# Quoted passage
Rachel Harkai’s Blog
Hub-Bub.com 07-08 Artist in Residence Blog

Talk20

November 10th, 2007 by rachel

Alright, I know I’ve been a little delinquent about writing regular updates these past two weeks . . . but all those posts from the box had me a little blogged out.

I want to sincerely thank everyone came out to Talk20 tonight. There was a great turnout, ten very interesting presentations, and I think we all had a wonderful time. For those of you who haven’t heard of Talk20 before, it is a global event that has been held in cities around the world. Ten people present 20 image each, and talk about each image for 20 seconds. My presentation this evening was titled, “My Crazy Parents.”

talk 20

If you weren’t able to make it, here are some highlights:

01-the-wedding.jpg

“On July 19, 1969, my twenty-one and twenty-two year old parents were married in a small Catholic Church on the Air Force base in Langley, Virginia. They had met on a blind date, and my mother tells me she thought that my father was a complete idiot, that he was too short, and that she swore she’d never go out with him again.”

# Aim of the exercise
Duplicate the part of the blog post from "Alright, I know" up to and including "little blogged out.". The data after this blog post isn't needed.

# Data block
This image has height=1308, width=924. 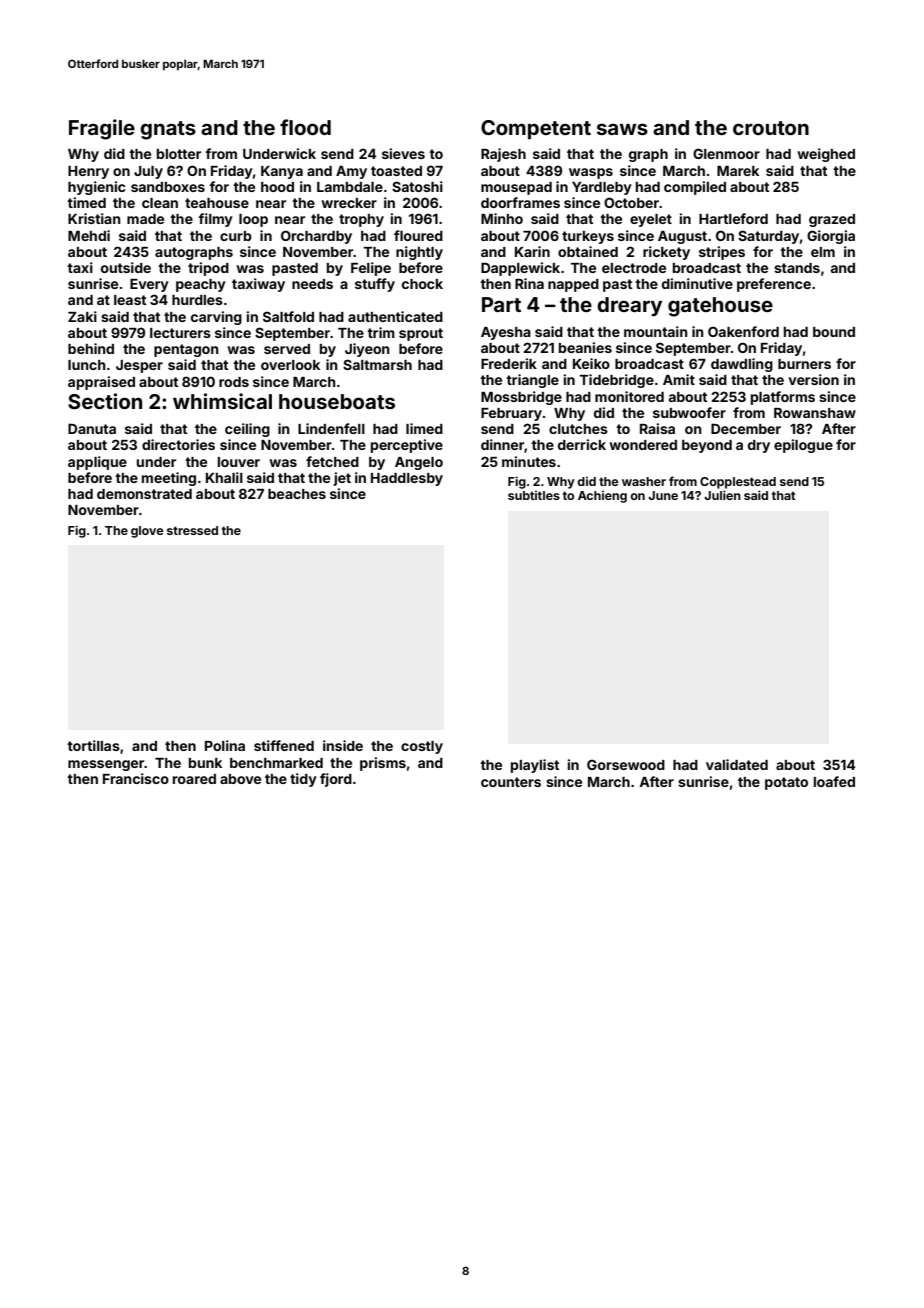 What do you see at coordinates (126, 267) in the image?
I see `outside` at bounding box center [126, 267].
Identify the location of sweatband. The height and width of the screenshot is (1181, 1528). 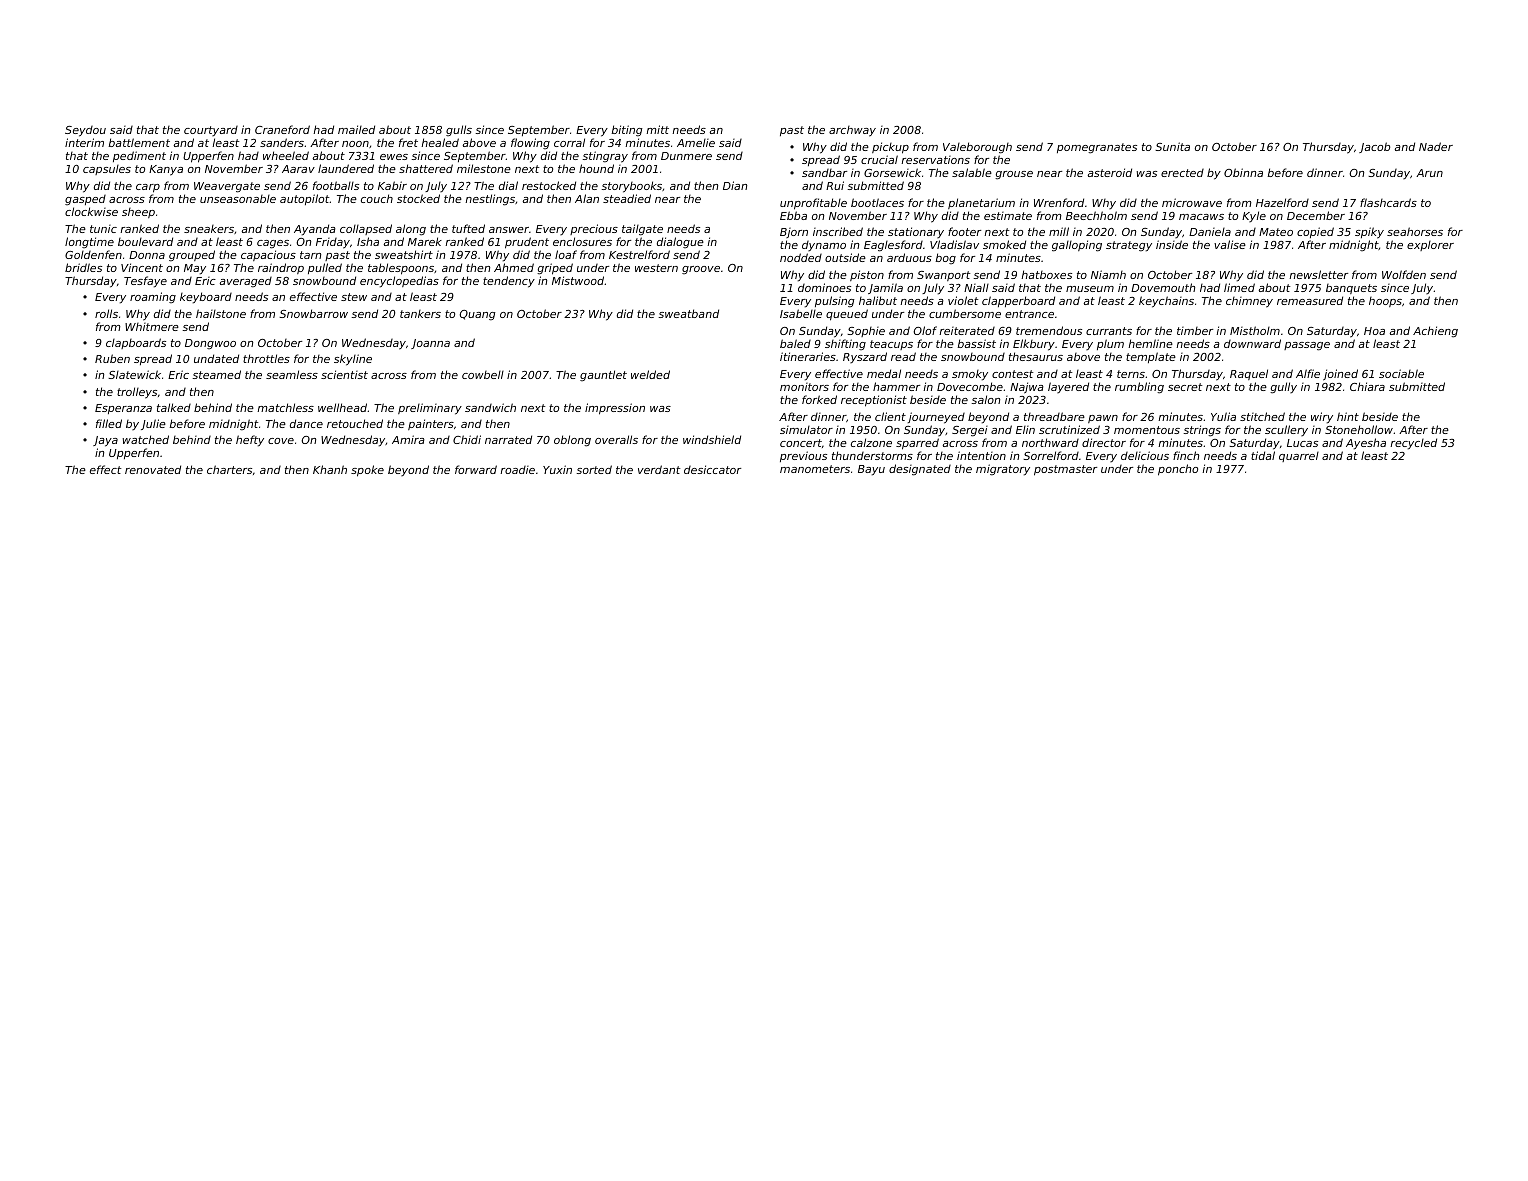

# Worked answer
Alright, I know I’ve been a little delinquent about writing regular updates these past two weeks . . . but all those posts from the box had me a little blogged out.